Ensemble Marsyas - Edinburgh 1742, Parte seconda - Fanfare
The actual title of this disc is Edinburgh 1742 Parte Seconda, which is a follow-on to an earlier disc released by Linn with the first five concerti grossi of Francesco Barsanti’s op. 3. Barsanti was hired by the Edinburgh Music Society in 1735 as its in-house composer, and while he was there he was able to raise the standards of this amateur group considerably. As a foreigner, he had a certain appeal to the membership, but the composer soon became quite enamored with the unique musical environment in the Scottish capital. He appears to have found the tradition of Scottish folk music particularly appealing, and so he transcribed, arranged, and published several collections of them for his musical compatriots. Indeed, his transcriptions were so well received that they may have been the originators of a fad for Scottish song throughout the rest of the United Kingdom during the 18th century. Due to his interest in historical origins of these tunes, he was less inclined to modernize the modal harmonies and non-traditional voice leading, though he did rearrange them for a melody instrument (generally a violin, but which could also have been flute or oboe) and continuo (probably only a harpsichord, but perhaps also a clavichord or a plucked instrument; here a Baroque guitar).
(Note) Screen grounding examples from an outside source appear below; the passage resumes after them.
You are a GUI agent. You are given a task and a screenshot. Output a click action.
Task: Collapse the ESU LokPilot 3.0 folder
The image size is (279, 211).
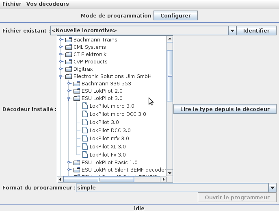point(69,98)
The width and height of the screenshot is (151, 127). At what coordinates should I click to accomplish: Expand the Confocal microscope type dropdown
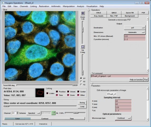123,118
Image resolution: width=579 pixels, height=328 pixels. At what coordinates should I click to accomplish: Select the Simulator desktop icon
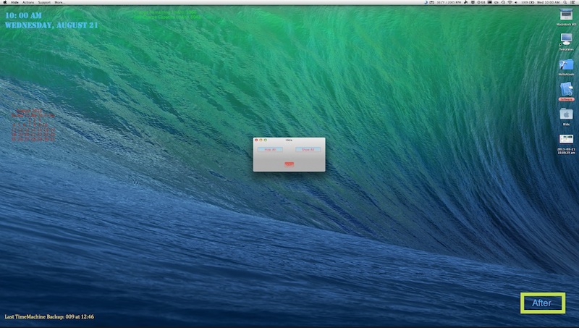[x=566, y=39]
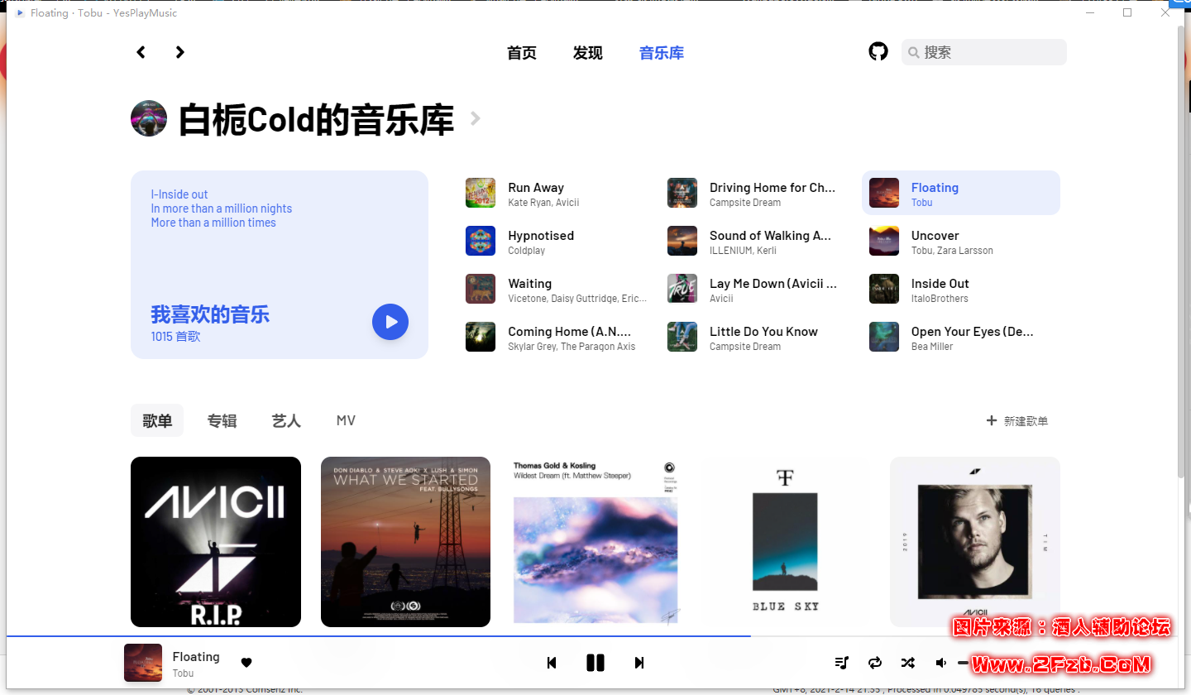Expand the 白栀Cold的音乐库 chevron

[x=475, y=118]
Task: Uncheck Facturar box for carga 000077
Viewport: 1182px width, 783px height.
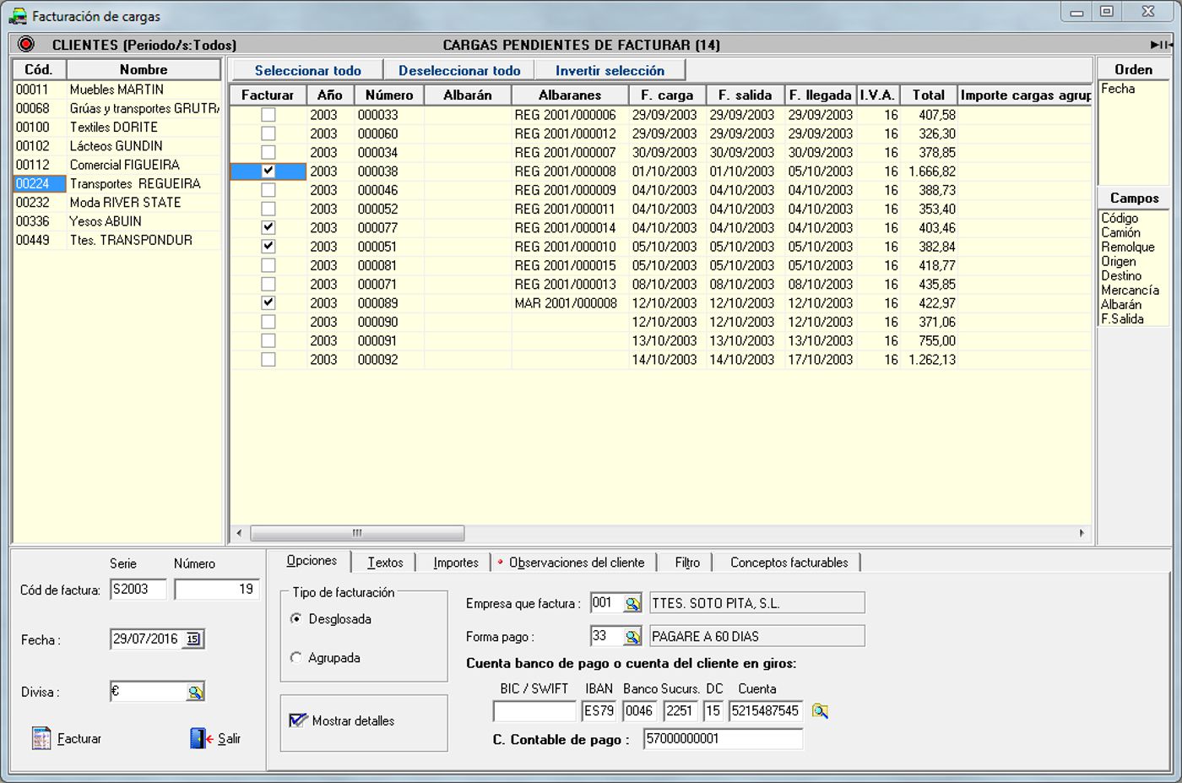Action: 268,227
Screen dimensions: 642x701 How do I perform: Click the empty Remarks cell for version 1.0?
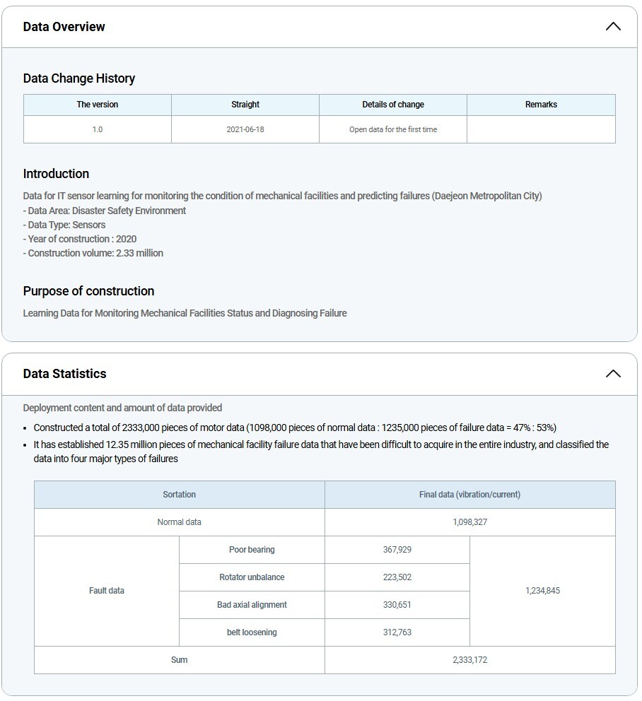[x=541, y=130]
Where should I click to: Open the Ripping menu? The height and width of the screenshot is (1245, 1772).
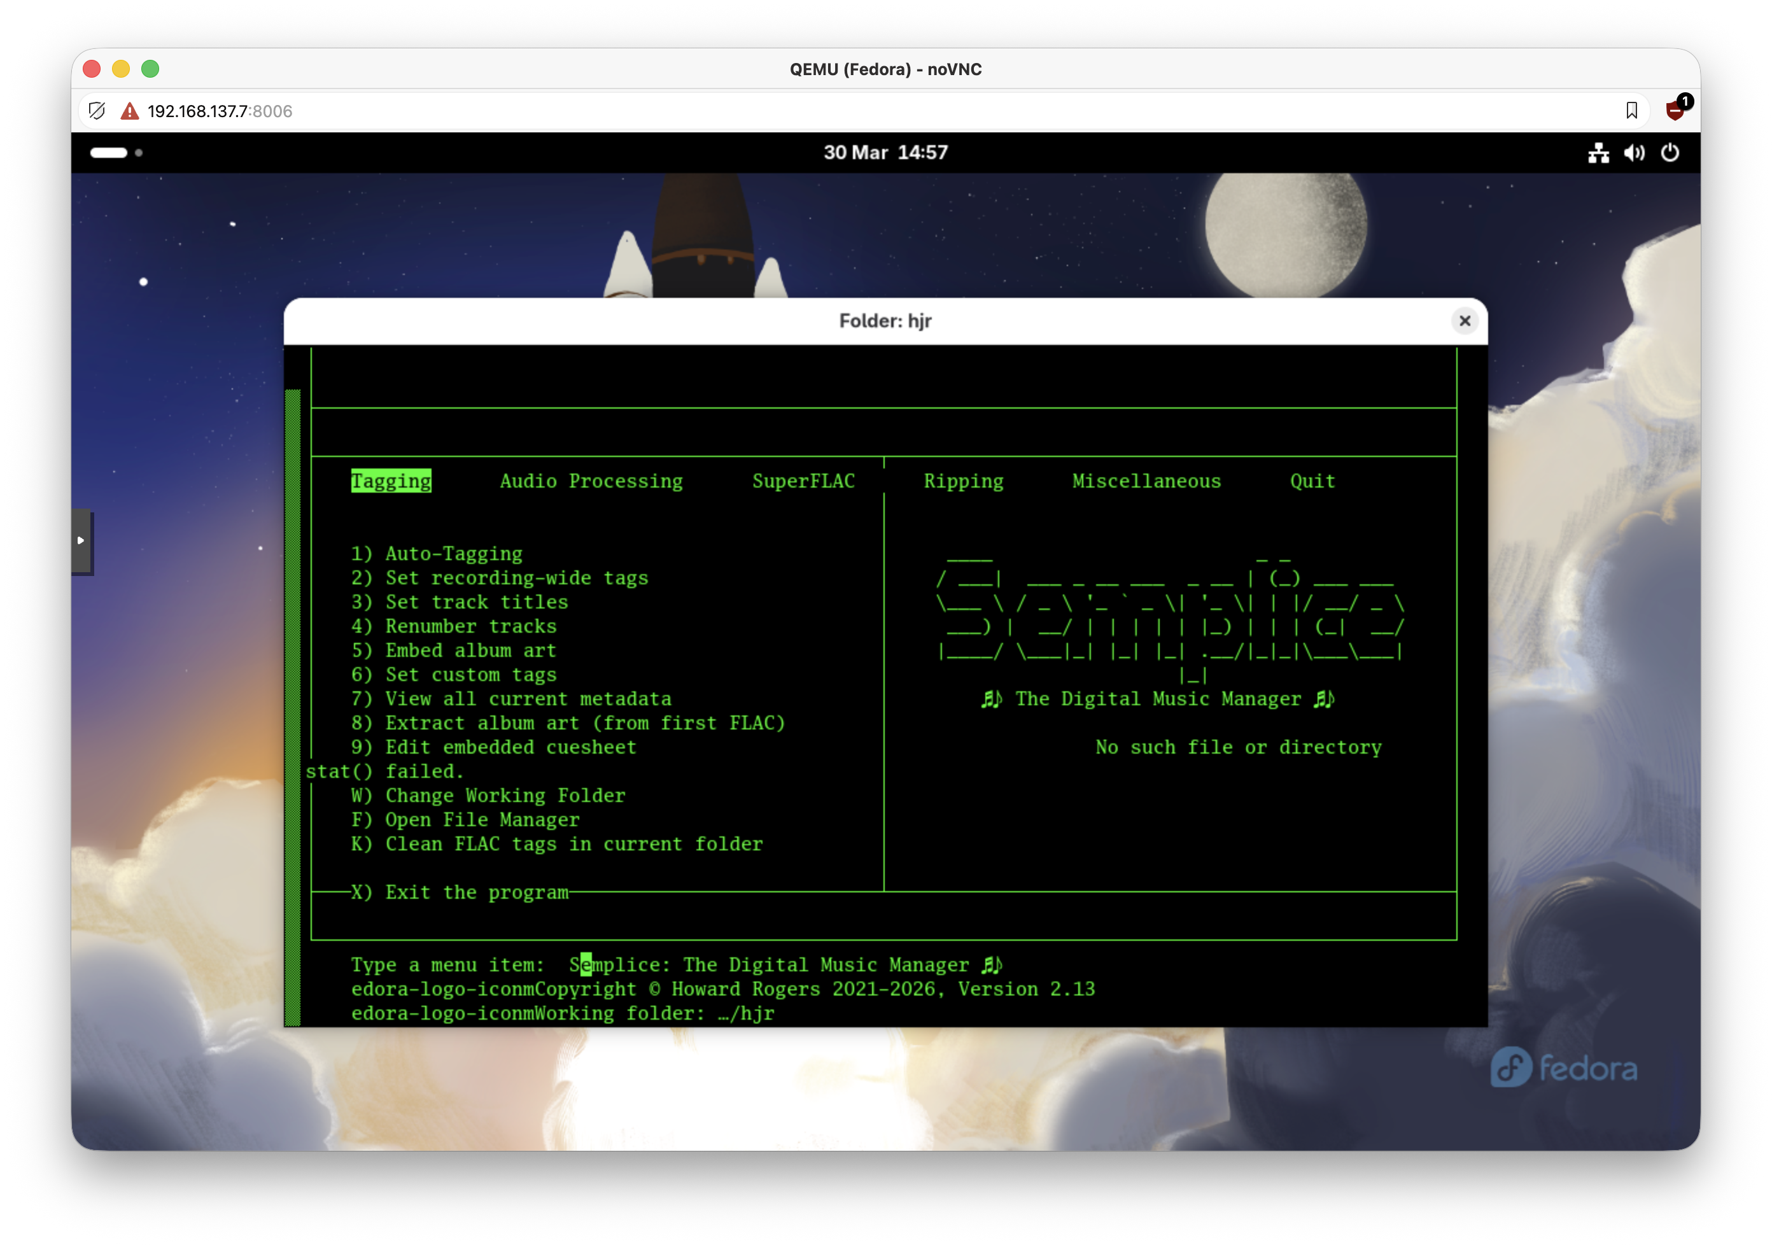click(963, 481)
The concertos are rather intriguing. For example, the martial rhythms of the opening of the first one, in C Major, are enhanced by a lone kettledrum, whereupon the ensuing Allegro seems a nice gloss on a Scots tune, here done up in a highly contrapuntal style, but then the oboes, trumpet, and timpani give it a semblance of power. The third movement is a strophic lament, not out of place in a Handel aria, while the finale is lively and joyous, with rushing figures and a galant undertone in the flourishes of the oboes and trumpet. The same vibe permeates the second concerto, also in C Major. The opening Sostenuto is a veritable call to arms with powerful oboe and string imitations, punctuated by the trumpet and timpani. Not surprising, the next movement seems like a call to charge the enemy, with its insistent theme that is repeated sequentially throughout. One might be forgiven if there is a touch of the “Hallelujah” chorus in the main motive. After another plaintive aria, the finale is a regal march, here couched as a proud minuet. Of the third concerto, again in C Major, the real standout movement is the second, which is a rather complex fugue, worthy again of Handel. Of course, this vies with the finale, which is a very military style march, replete with the powerful brass and a solo kettledrum opening. The first D-Major Concerto opens with the call to charge, something that Handel used to great effect in his Dettingen Te Deum, and even the following fugue and lyrical aria cannot overrule effect. The final concerto, likewise in D, is the longest of the bunch. Here the second Allegro stands out for its brief and scattered flourishes, which then return at the end. Barely 20 seconds long, it is an effective diversion.
Of course, some of the most interesting portions are the Scottish songs. “Dumbarton’s Drums” are quite plaintive in a very Highland way, while “The Cornriggs are bonnie” almost requires a kilt and sporran as it gets faster and faster. Barsanti has captured the essence of the Scottish song with all of its harmonic peculiarities. The performance by the Ensemble Marsyas is very well done. The sound seems a bit on the softer side at times, but the nuances that outline this sort of music are clear. The ensemble has good tempos, led by Peter Whelan, and the music is phrased nicely. Barsanti was not just pandering to Scottish tastes in the “provinces,” as the English might refer to anything north of London, but he shows a real affinity for capturing the musical mood of the time. Handel could not have done it better.